What is needed
Give back only the lines from the one with "Open Real Device Debugging icon" through the last line of the data, exactly as they appear.

The input
**********
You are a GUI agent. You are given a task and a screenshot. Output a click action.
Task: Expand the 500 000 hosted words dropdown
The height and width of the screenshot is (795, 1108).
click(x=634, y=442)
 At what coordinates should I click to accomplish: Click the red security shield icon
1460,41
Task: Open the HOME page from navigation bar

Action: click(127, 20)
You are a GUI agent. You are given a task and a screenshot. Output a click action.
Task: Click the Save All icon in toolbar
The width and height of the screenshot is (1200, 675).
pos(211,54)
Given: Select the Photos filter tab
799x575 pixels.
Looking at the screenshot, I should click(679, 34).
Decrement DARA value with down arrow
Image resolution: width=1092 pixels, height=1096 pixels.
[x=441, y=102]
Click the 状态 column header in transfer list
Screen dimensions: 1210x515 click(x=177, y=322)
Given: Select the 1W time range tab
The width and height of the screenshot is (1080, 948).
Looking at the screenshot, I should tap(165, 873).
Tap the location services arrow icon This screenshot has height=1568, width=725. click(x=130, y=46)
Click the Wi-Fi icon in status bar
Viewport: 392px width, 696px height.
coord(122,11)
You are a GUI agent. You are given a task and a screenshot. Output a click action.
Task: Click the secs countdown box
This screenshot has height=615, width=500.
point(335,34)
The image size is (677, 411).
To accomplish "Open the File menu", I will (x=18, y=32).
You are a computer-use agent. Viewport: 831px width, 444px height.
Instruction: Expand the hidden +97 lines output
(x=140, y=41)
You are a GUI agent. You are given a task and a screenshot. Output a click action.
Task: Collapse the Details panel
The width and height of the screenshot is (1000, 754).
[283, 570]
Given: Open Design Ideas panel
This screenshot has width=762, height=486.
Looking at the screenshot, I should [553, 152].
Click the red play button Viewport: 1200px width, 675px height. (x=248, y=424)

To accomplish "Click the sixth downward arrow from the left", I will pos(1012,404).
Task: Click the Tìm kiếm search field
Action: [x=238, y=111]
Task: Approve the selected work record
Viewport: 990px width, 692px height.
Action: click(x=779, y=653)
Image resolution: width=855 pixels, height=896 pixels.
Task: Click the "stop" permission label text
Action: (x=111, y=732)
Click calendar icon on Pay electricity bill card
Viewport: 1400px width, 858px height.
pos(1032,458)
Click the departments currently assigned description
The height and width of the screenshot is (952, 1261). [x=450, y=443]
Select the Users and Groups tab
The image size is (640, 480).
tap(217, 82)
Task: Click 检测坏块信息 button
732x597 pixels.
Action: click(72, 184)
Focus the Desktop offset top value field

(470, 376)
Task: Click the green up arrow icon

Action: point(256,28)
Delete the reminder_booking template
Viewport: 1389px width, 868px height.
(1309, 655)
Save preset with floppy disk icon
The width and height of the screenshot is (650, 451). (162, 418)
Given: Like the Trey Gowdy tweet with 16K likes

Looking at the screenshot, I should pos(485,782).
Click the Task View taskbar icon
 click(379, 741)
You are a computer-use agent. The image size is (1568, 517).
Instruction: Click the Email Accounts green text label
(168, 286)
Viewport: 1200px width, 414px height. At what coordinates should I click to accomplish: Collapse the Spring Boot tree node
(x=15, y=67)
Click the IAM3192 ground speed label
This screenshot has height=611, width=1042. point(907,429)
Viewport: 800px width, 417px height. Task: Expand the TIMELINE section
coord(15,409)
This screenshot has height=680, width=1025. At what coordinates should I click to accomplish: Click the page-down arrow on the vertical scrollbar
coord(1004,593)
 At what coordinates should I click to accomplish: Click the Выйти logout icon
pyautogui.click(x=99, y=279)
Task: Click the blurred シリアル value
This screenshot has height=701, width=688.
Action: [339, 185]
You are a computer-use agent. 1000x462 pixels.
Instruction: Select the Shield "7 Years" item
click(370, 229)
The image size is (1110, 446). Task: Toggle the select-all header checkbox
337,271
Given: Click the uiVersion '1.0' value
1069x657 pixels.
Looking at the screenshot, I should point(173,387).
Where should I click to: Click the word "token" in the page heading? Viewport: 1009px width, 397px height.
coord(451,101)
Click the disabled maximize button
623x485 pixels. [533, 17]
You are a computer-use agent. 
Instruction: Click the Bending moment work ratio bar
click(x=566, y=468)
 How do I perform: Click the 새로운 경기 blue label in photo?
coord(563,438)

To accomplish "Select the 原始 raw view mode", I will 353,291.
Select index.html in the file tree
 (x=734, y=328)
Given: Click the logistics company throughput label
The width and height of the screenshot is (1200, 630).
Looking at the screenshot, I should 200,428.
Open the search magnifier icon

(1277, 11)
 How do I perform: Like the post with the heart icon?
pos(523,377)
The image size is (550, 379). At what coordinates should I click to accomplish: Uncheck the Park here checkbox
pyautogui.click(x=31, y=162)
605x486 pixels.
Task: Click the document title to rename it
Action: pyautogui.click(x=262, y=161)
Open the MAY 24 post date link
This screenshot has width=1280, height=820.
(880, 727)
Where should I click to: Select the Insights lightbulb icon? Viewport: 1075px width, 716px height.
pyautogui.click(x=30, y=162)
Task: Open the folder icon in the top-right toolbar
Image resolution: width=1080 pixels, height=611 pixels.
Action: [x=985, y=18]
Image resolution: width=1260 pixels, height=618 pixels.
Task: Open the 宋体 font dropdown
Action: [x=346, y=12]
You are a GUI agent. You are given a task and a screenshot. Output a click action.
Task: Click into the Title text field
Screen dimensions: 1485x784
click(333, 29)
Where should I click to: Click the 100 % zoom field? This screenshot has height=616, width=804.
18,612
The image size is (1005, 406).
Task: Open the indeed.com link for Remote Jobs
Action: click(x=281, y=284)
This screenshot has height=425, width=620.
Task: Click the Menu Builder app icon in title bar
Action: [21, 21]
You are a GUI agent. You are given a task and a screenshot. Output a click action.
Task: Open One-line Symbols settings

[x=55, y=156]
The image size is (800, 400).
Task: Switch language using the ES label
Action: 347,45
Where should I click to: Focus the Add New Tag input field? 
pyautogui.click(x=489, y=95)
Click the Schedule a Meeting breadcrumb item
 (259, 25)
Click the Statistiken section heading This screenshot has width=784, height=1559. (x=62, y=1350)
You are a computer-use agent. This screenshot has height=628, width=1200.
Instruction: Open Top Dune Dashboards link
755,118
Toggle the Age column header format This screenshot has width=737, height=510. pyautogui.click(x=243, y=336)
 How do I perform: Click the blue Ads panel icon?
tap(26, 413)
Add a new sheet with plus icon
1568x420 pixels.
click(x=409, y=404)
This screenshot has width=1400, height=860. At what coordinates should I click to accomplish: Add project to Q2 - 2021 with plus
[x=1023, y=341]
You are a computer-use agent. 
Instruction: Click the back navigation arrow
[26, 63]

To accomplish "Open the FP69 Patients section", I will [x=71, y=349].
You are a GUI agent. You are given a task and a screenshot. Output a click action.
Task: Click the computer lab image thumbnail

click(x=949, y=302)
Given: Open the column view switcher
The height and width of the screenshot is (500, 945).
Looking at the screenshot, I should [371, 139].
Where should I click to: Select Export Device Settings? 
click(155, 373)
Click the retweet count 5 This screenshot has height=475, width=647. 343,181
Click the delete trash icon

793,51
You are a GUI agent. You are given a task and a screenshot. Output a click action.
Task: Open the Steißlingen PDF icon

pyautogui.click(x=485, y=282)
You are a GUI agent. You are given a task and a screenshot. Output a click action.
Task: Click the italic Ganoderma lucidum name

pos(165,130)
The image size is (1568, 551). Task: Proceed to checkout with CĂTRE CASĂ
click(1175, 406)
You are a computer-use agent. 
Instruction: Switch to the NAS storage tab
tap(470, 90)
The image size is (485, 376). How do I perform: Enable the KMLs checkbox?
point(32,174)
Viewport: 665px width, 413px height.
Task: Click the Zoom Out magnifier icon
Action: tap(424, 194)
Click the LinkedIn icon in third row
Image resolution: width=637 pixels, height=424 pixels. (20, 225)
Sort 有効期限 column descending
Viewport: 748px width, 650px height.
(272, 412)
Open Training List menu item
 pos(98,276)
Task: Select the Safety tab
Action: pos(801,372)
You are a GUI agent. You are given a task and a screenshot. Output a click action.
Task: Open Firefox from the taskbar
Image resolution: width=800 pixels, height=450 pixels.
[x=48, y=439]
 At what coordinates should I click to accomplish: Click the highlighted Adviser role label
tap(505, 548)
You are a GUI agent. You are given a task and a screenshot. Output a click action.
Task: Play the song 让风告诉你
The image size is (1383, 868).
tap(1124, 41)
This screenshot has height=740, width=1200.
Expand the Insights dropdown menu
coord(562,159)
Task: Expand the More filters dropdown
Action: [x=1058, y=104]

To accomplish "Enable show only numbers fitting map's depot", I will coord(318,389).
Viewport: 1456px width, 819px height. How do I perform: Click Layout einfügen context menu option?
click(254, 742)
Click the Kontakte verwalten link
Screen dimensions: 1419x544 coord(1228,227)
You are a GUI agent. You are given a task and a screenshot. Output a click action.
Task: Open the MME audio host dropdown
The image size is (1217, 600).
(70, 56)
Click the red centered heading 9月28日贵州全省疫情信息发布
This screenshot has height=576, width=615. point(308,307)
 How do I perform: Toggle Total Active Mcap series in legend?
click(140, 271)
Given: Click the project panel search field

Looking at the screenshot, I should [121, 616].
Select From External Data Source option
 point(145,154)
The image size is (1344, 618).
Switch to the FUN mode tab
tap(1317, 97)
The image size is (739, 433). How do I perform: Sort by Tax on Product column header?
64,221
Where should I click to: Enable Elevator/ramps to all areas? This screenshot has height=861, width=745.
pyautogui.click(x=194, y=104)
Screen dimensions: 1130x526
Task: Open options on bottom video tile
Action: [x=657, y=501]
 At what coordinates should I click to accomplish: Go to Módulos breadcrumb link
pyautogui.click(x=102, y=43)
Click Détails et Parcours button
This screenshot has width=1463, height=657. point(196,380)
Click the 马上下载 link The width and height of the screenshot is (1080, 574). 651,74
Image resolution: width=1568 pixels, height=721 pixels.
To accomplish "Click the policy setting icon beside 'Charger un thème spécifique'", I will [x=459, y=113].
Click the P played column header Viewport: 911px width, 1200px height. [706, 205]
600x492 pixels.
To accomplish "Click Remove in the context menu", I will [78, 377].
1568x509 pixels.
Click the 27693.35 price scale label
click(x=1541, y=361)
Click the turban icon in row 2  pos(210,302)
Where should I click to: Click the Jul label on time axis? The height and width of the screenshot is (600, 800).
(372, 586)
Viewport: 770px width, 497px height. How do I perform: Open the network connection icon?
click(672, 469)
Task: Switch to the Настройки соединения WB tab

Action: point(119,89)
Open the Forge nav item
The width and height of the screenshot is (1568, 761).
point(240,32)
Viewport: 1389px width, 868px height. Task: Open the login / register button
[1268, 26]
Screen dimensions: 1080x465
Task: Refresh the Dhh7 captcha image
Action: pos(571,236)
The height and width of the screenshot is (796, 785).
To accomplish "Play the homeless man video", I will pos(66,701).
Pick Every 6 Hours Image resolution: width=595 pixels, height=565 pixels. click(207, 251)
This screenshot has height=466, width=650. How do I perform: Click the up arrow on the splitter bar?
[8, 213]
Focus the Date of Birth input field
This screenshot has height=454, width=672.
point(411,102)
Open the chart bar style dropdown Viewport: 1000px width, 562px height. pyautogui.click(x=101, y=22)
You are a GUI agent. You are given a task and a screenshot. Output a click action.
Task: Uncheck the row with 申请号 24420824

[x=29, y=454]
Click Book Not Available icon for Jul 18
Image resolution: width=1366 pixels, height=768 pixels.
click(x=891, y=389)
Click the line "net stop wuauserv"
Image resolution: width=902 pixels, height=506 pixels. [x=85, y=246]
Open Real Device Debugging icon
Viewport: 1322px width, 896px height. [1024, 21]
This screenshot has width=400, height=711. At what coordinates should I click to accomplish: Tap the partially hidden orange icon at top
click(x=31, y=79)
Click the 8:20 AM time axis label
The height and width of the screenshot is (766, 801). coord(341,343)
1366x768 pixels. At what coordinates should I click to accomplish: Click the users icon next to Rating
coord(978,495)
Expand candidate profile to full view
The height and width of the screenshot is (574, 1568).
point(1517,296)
**********
Exercise output
Open Real Device Debugging icon
Viewport: 1322px width, 896px height. [1024, 21]
This screenshot has width=400, height=711. At what coordinates should I click to accomplish: Tap the partially hidden orange icon at top
click(x=31, y=79)
Click the 8:20 AM time axis label
The height and width of the screenshot is (766, 801). coord(341,343)
1366x768 pixels. At what coordinates should I click to accomplish: Click the users icon next to Rating
coord(978,495)
Expand candidate profile to full view
The height and width of the screenshot is (574, 1568).
point(1517,296)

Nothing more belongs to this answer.